By Mandy Cloninger, CFRE

Many years ago, I made my largest gift commitment, a five-year pledge to a capital campaign. I am very proud of the gift I made and love the organization where I contributed. Unfortunately, after 60 months of diligently contributing to that gift, only I noticed that I completed my pledge. My monthly gift simply concluded, and now several years have past, and I’m no longer contributing to this wonderful organization.

How often do donors leave your organization and you notice?

Are you relentlessly pursuing a relationship with your best donors, so if this happens, someone notices?

A former boss once said to me, I’d much rather call and say thank you to a donor than call and ask for money. Wouldn’t we all?

Then why is it so difficult for organizations to build the systems, processes and discipline to do this?

It isn’t.

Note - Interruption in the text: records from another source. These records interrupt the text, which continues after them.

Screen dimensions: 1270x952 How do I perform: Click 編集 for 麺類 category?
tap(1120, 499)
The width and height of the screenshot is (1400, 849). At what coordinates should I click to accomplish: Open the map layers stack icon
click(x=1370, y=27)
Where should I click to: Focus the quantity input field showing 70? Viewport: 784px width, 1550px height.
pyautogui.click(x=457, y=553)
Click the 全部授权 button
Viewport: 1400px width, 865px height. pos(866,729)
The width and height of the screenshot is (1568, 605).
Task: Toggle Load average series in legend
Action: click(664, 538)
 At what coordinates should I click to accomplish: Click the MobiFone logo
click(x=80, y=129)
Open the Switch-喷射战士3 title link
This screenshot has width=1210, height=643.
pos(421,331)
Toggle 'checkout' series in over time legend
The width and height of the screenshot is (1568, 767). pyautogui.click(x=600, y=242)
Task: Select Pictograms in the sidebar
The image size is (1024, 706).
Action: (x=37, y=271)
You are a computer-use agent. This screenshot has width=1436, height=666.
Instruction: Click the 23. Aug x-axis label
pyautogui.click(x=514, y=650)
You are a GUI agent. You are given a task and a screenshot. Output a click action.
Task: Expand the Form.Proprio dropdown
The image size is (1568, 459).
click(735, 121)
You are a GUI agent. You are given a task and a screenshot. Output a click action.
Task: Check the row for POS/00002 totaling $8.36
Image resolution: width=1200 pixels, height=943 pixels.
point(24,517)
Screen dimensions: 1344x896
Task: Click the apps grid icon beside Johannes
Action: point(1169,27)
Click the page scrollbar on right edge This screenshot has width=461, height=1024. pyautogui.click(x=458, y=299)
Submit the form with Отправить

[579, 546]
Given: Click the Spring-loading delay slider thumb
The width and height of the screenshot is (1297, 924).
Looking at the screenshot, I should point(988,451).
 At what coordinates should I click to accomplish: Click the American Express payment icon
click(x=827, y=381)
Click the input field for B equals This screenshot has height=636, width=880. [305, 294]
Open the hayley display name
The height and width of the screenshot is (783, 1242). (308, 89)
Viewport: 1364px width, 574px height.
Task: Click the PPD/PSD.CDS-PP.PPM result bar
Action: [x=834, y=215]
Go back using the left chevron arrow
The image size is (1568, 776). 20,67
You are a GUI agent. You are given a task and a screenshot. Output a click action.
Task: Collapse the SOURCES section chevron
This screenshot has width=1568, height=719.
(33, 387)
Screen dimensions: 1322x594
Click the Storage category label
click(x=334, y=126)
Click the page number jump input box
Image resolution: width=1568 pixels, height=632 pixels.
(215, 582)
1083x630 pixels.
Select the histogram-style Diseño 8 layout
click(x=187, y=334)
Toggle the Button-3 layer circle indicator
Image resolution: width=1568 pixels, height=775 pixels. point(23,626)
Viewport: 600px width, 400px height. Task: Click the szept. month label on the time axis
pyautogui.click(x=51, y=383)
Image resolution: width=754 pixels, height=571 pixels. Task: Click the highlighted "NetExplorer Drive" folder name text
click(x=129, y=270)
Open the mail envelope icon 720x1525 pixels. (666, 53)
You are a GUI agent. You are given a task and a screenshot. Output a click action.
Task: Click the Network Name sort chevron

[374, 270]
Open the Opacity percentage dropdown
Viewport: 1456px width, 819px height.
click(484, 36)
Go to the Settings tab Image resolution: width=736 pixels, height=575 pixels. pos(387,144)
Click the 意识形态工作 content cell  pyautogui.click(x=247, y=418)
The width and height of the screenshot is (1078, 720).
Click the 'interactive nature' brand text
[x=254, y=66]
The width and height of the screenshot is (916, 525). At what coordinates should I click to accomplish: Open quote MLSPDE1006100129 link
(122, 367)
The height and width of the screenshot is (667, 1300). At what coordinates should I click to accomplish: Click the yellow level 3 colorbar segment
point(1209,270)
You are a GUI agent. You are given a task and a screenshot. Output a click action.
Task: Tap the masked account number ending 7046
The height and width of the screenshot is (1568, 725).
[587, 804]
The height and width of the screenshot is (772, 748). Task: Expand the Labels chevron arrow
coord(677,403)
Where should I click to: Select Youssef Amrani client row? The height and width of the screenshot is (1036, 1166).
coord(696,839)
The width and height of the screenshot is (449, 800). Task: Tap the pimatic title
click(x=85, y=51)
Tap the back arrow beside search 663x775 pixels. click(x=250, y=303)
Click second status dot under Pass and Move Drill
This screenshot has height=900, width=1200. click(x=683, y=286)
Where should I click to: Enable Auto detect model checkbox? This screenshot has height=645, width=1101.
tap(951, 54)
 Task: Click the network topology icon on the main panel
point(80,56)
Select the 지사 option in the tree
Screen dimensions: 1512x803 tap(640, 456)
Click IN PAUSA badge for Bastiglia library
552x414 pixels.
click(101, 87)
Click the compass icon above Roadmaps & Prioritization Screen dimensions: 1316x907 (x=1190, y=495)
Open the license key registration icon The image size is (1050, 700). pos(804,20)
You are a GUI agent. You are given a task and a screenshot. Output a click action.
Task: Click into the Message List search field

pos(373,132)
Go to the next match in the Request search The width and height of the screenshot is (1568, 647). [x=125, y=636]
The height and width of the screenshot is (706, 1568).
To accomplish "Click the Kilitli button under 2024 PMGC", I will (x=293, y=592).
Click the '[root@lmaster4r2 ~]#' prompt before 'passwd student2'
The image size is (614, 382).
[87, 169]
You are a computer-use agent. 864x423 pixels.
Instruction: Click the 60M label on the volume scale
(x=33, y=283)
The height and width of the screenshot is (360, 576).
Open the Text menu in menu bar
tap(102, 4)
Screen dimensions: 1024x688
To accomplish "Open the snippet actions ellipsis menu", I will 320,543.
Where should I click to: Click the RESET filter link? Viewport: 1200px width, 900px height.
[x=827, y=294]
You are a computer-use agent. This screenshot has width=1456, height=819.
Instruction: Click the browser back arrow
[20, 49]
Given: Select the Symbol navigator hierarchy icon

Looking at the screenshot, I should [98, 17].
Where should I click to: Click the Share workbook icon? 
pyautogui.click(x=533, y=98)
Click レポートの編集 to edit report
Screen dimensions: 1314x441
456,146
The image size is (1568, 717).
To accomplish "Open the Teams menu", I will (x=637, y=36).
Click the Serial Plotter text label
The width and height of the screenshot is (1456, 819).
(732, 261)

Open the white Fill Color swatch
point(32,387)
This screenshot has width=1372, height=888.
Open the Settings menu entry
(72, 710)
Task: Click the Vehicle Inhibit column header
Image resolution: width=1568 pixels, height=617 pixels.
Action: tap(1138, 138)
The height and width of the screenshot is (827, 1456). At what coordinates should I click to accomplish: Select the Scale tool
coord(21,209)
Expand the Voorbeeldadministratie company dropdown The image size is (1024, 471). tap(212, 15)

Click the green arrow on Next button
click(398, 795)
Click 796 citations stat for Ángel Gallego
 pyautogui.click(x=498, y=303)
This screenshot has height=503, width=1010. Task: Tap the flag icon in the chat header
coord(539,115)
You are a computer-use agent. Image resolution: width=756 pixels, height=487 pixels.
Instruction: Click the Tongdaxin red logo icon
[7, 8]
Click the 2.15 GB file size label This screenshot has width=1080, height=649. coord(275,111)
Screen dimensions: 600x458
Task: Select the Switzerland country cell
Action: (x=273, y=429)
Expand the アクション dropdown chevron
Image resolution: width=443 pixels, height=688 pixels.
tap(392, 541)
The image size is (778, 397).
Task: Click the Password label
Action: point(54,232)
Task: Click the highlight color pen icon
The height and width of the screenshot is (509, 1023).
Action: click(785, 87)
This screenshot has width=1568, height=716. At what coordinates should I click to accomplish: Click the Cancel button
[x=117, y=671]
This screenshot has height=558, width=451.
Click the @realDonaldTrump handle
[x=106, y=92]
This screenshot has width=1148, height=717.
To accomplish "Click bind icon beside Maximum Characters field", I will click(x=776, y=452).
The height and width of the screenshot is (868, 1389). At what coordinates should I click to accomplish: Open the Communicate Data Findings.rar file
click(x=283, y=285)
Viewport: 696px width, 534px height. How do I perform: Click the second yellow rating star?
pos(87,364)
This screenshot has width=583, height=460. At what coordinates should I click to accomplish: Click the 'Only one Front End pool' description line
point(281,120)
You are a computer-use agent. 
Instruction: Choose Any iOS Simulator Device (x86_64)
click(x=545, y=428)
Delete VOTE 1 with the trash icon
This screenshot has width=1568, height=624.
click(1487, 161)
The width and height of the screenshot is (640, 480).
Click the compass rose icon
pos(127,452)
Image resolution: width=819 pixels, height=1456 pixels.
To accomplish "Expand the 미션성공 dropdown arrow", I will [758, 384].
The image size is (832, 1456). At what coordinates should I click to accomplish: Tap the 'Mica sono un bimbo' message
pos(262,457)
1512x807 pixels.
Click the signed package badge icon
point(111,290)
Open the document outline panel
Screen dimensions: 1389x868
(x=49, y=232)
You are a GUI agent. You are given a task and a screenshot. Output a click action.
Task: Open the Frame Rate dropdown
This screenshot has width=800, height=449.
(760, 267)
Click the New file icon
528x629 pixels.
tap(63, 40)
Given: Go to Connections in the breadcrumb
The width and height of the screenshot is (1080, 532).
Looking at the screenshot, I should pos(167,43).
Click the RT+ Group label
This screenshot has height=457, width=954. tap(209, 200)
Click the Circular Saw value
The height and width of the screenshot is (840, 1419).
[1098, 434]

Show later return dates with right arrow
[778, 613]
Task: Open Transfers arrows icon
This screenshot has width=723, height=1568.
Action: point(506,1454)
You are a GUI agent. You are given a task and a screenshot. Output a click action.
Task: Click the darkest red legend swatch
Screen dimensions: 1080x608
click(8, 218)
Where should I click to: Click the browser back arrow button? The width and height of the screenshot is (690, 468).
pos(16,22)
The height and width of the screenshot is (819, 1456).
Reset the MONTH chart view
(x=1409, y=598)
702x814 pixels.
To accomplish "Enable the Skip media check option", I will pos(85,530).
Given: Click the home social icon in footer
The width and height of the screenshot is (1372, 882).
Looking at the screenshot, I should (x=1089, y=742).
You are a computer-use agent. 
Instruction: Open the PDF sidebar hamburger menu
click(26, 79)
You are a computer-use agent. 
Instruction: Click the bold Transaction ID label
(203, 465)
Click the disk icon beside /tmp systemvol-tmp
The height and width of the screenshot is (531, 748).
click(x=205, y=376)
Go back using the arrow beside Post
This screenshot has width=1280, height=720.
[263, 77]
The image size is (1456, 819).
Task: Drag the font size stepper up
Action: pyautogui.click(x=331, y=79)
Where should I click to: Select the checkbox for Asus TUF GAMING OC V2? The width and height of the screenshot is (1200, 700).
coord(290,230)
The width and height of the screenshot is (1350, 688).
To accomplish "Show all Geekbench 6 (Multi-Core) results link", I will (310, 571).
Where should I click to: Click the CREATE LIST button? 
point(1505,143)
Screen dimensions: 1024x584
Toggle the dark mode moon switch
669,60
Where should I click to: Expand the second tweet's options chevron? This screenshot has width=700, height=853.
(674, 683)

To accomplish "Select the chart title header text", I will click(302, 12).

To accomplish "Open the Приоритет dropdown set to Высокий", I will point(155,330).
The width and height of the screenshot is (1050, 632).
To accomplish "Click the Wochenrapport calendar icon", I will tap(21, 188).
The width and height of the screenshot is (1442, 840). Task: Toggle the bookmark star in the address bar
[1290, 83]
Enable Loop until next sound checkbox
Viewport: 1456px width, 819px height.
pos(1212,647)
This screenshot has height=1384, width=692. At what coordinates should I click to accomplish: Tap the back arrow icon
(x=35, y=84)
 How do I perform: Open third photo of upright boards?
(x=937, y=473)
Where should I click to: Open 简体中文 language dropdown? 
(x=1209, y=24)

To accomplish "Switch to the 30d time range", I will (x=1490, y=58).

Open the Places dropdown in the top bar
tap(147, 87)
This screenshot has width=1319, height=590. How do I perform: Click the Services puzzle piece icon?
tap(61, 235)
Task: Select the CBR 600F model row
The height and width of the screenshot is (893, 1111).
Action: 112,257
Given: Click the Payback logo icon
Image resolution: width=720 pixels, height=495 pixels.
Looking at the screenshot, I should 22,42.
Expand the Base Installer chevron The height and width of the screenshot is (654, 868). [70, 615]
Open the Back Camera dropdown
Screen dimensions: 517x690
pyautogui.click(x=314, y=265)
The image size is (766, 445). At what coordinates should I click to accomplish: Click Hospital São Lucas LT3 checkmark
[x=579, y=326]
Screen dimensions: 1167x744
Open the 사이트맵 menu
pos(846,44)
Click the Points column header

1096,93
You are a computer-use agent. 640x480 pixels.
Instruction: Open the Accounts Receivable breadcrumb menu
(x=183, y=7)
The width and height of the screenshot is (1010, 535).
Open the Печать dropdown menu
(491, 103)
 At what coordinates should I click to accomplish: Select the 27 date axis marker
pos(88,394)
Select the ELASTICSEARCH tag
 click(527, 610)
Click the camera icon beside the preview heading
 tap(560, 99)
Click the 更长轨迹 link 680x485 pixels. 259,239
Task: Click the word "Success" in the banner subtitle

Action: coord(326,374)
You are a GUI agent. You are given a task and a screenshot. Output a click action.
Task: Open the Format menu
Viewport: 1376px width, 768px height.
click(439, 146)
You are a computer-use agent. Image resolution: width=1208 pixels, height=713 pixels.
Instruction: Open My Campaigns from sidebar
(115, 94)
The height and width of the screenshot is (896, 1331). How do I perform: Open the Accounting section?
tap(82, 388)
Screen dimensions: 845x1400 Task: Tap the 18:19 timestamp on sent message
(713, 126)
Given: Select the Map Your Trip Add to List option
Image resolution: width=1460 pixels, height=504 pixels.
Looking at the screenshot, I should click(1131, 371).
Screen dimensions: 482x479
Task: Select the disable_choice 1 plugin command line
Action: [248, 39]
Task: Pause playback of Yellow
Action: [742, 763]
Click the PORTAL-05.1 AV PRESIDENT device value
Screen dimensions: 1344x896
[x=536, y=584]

It’s about being relentless. 

When I was online dating, I committed to spend an hour a day responding to messages and searching for the one. I wasn’t going to just half-way invest in finding romance, I was committed. No matter what time I got home, I spent that one hour swiping right, sending messages, searching and reading profiles and thinking of witty things to say. 

We need to relentlessly pursue our donors like we are searching for the love of our life!

Donors leave organizations because they do not feel connected to the mission any longer. They feel uninformed, forgotten.

How relentless are you about building a relationship with your donors?

Here’s a quick true/false test to determine if you pass/fail:

  1. I regularly review new donors to my organization.
  2. I regularly call donors who make a gift of at least $1,000 to my organization.
  3. I personally know who the best donors are to my organization.

Whether you’re the CEO, development director or a board member, you should answer TRUE to all three.

The love of your life has just quit giving to you if you’re not paying attention.